THE CONFESSION OF THE CHRISTIAN FAITH

I believe and confess my Lord God, eternal, infinite, immeasurable, incomprehensible, and invisible, one in substance, and three in person, Father, Son, and Holy Ghost, who by His almighty power and wisdom, has not only of nothing created heaven and earth, and all things therein contained, and man after His own image, that He might in Him be glorified, but also by His fatherly providence governs, maintains, and preserves the same, according to the purpose of His will.

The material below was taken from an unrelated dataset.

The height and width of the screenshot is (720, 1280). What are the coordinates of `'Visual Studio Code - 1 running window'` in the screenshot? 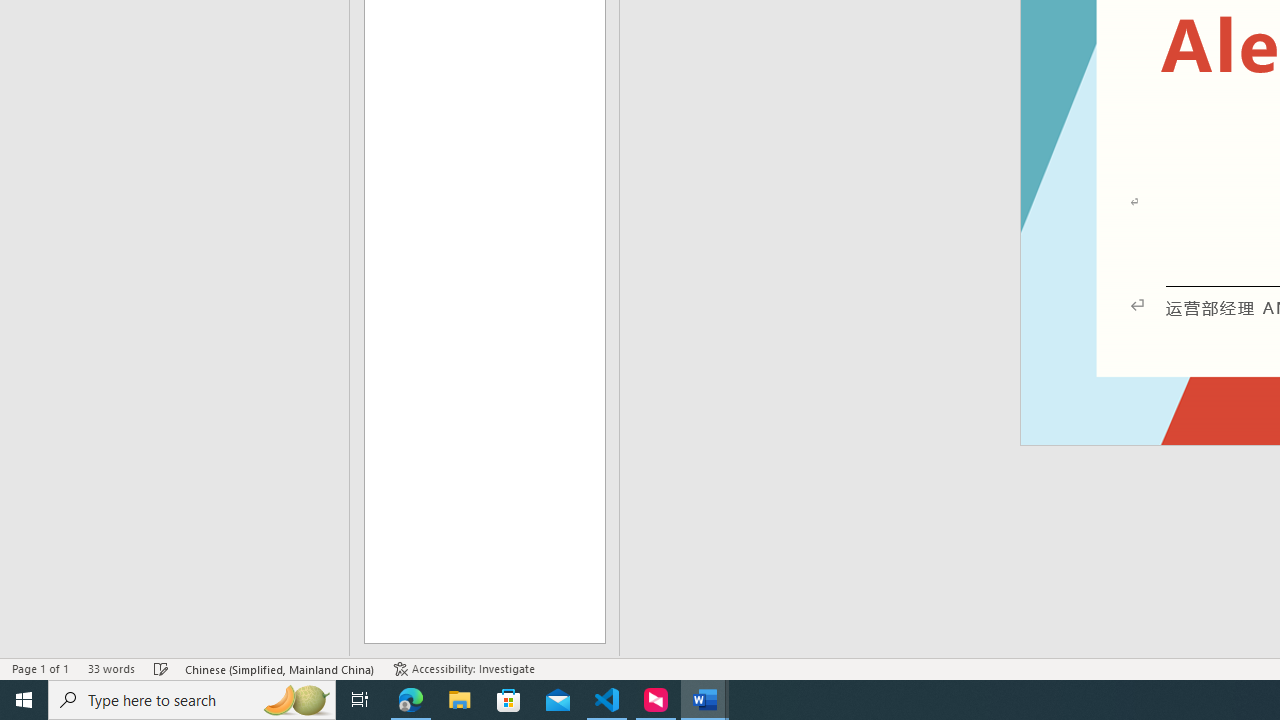 It's located at (606, 698).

I believe also and confess Jesus Christ the only Savior and Messiah, who being equal with God, made Himself of no reputation, but took on Him the shape of a servant, and became man, in all things like unto us, except sin, to assure us of mercy and forgiveness: for when through our father Adam’s transgression, we were become children of perdition, there was no means to bring us from the yoke of sin and damnation, but only Jesus Christ our Lord, who giving us that by grace, which was by nature His, made us through faith the children of God, who when that fullness of time was come, was conceived by the power of the Holy Ghost, born of the virgin Mary (according to the flesh) and preached in earth the gospel of salvation, till at length by tyranny of the priests, He was guiltlessly condemned under Pontius Pilate, the president of Jewry, and most slanderously hanged on the cross between two thieves, as a notorious trespasser, where taking upon Him the punishment of our sins, He delivered us from the curse of the Law.

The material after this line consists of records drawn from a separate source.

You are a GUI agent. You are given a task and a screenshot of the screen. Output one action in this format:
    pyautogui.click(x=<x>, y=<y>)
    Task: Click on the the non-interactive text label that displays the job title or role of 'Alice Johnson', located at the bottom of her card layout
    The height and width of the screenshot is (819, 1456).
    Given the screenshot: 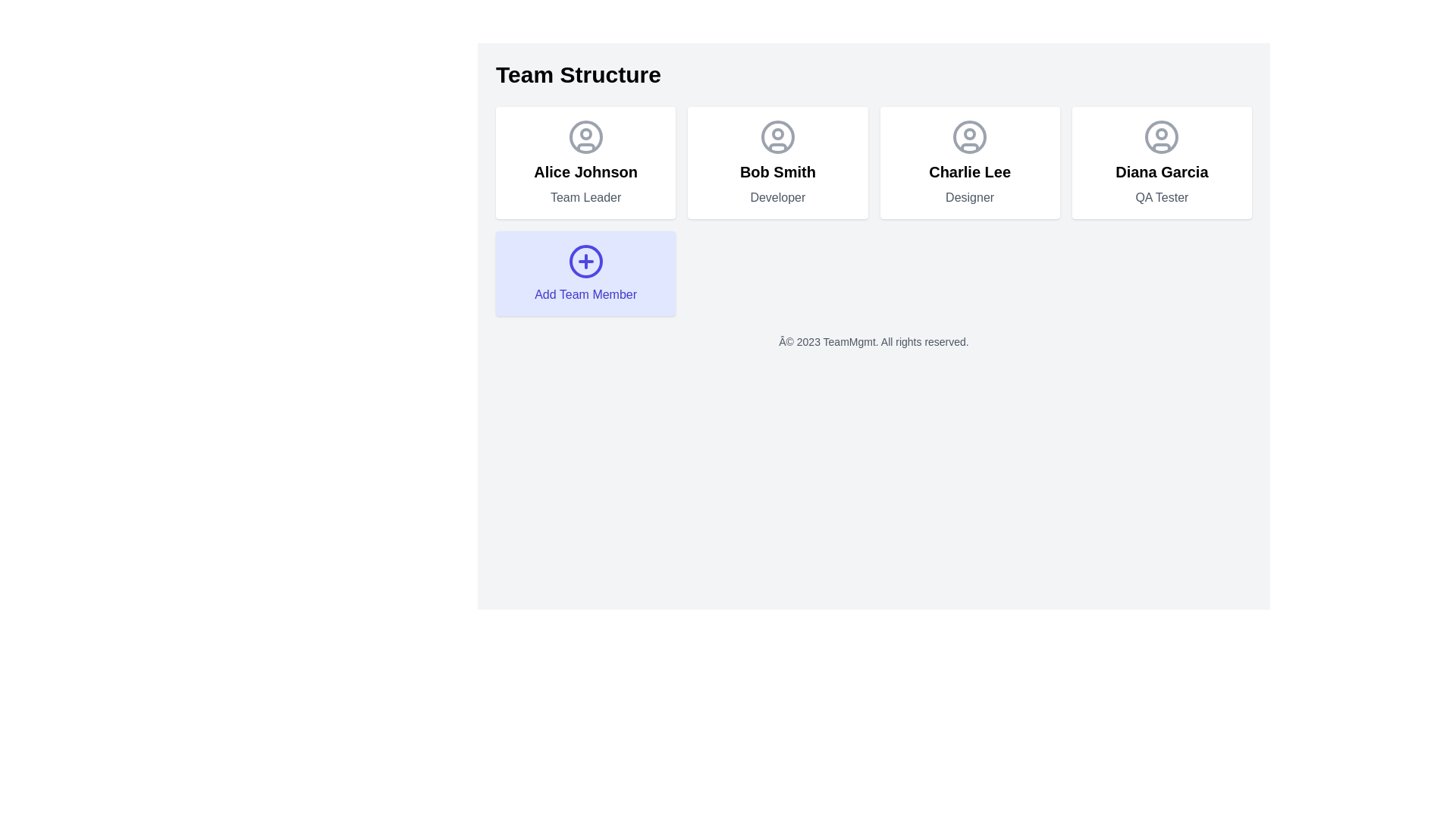 What is the action you would take?
    pyautogui.click(x=585, y=197)
    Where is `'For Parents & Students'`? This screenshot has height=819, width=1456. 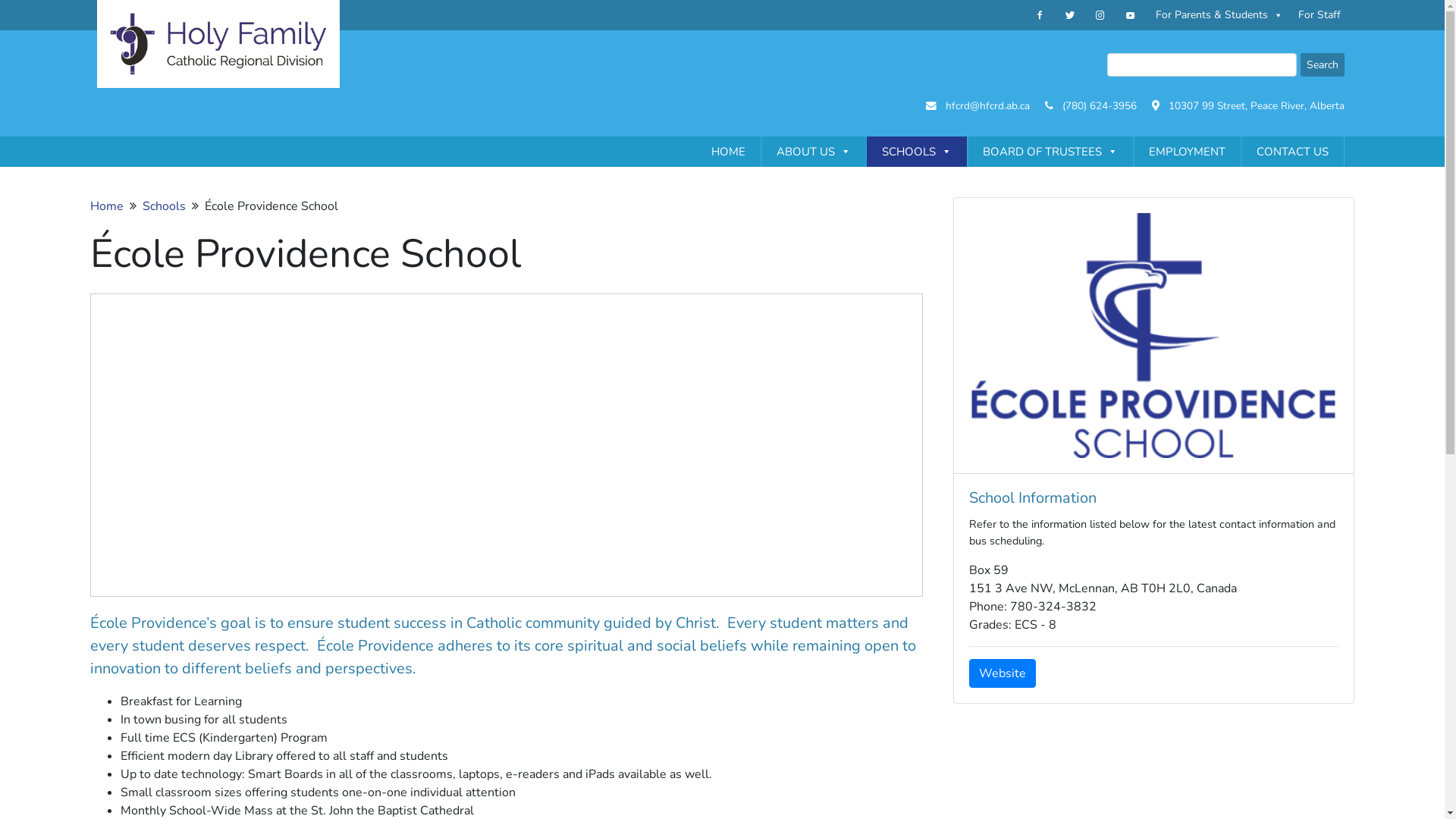
'For Parents & Students' is located at coordinates (1219, 14).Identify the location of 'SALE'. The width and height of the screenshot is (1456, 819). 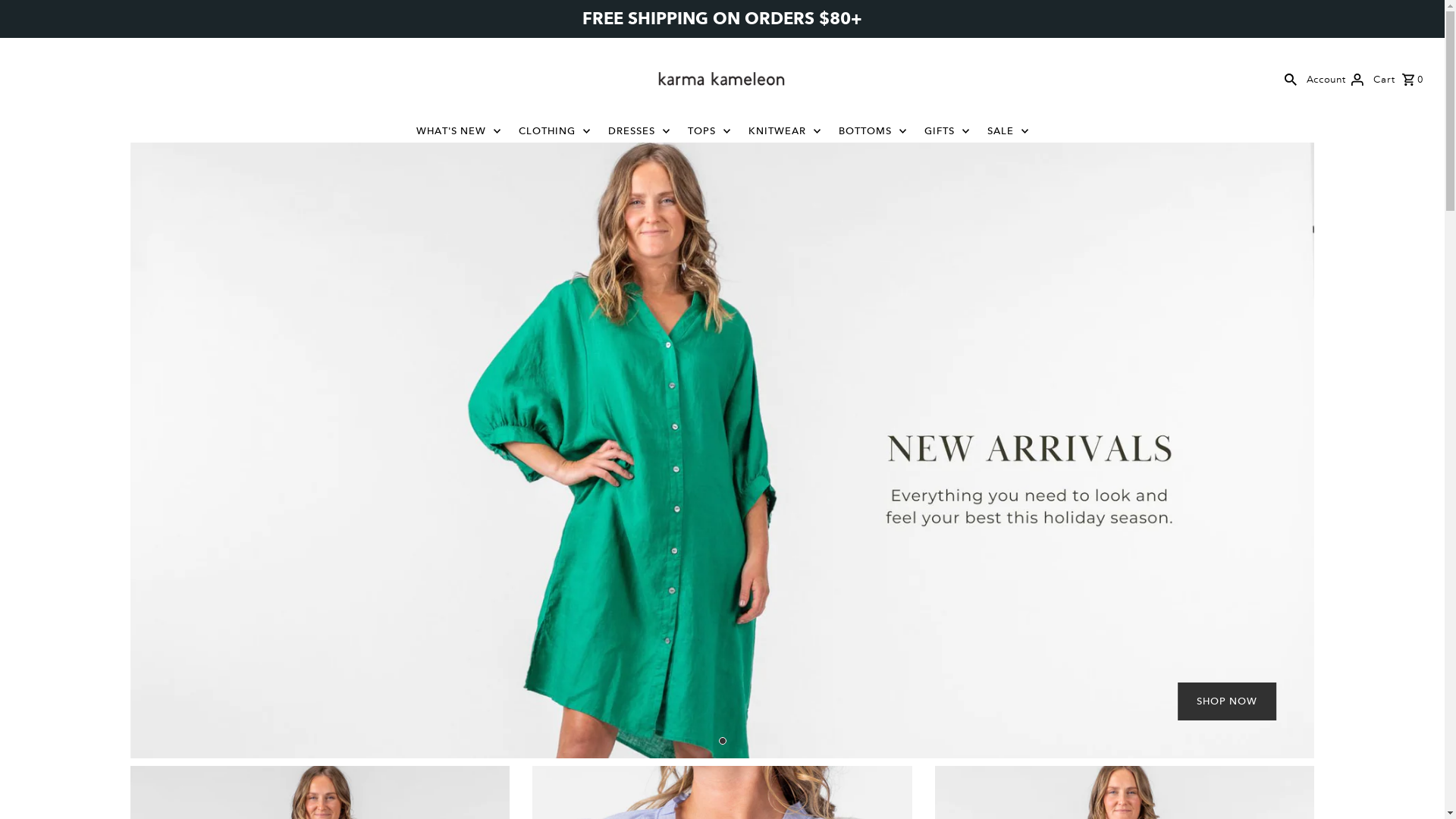
(979, 130).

And for as much as He being only God, could not feel death, neither being only man, could overcome death, He joined both together, and suffered His humanity to be punished with most cruel death, feeling in Himself the anger and severe judgment of God, even as He had been in extreme torments of hell, and, therefore, cried with a loud voice, “My God, My God, why hast thou forsaken me?” Thus of His mercy: without compulsion, He offered up Himself as the only sacrifice to purge the sins of the world, so that all other sacrifices for sins are blasphemous and derogate from the sufficiency hereof, which death, albeit it did sufficiently reconcile us to God, yet the Scriptures commonly do attribute our regeneration to His resurrection. For as by rising again from the grave the third day He conquered death, even so the victory of our faith stands in His resurrection: and, therefore, without the one, we cannot feel the benefits of the other. For as by His death sin was taken away, so our righteousness was restored by His resurrection. And because He would accomplish all things, and take possession for us in His kingdom, He ascended into heaven, to enlarge the same kingdom, by the abundant power of His Spirit, by whom we are most assured of His continual intercession towards God the Father for us.

“The Confession of Faith in the Geneva Bible,” in Reformed Confessions of the 16th and 17th Centuries in English Translation, ed., James T. Dennison, (Grand Rapids Michigan: Reformation Heritage Books, 2010), 2:182-183.